In my last post, I just posted a graphic taken from an "FYI" inset by a scientist, Marc Hellerstein, whose work I've blogged on quite a bit here. (Anyone wanting to refresh can click on the image and enlarge.) One good post to begin with if you are not familiar with that name is Where do Triglycerides Come From? I would say that between Marc Hellerstein's No common energy currency: de novo lipogenesis as the road less traveled and the works of Eric Jequier such as Nutrient effects: post-absorptive interactions, the case that hepatic DNL is quantitatively insignificant in human energy balance/fat accumulation is strong and has not been refuted by some newer scientific findings.

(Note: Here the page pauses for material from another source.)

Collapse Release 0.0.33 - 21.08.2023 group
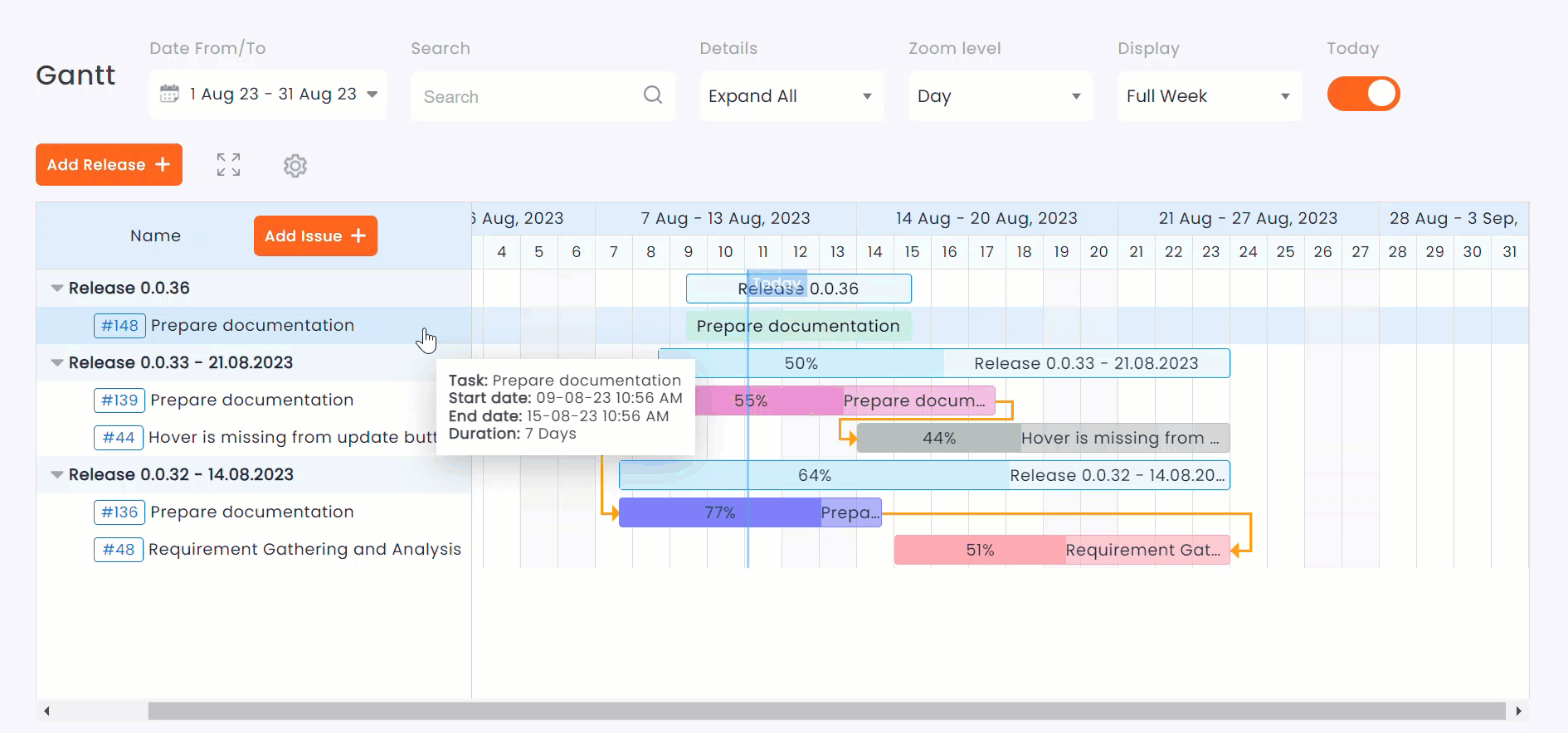1568x733 pixels. pos(57,363)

I do hope to expand on the role of adipose DNL at some future point -- teaser: I have a paper showing that reducing WAT lipolysis upregulates adipose DNL and improves glucose homeostasis in the IGT irrespective of body weight -- but adipose DNL had not been central to the arguments of folks from Taubes to Lustig to Eades to Naughton to a list far too long to go through here. The claim has been that excess carbs are converted in the liver to fat and sent to the fat tissue for storage.
Does this occur? Yes. Is it significant? Only if you consider a couple grams fat synthesis per day significant at the metabolic cost "wasting" one gram carb for every four grams converted to fat ... and only if you consider a few grams of fat significant in the context of consuming 100, 200 or more grams of fat that is already fat.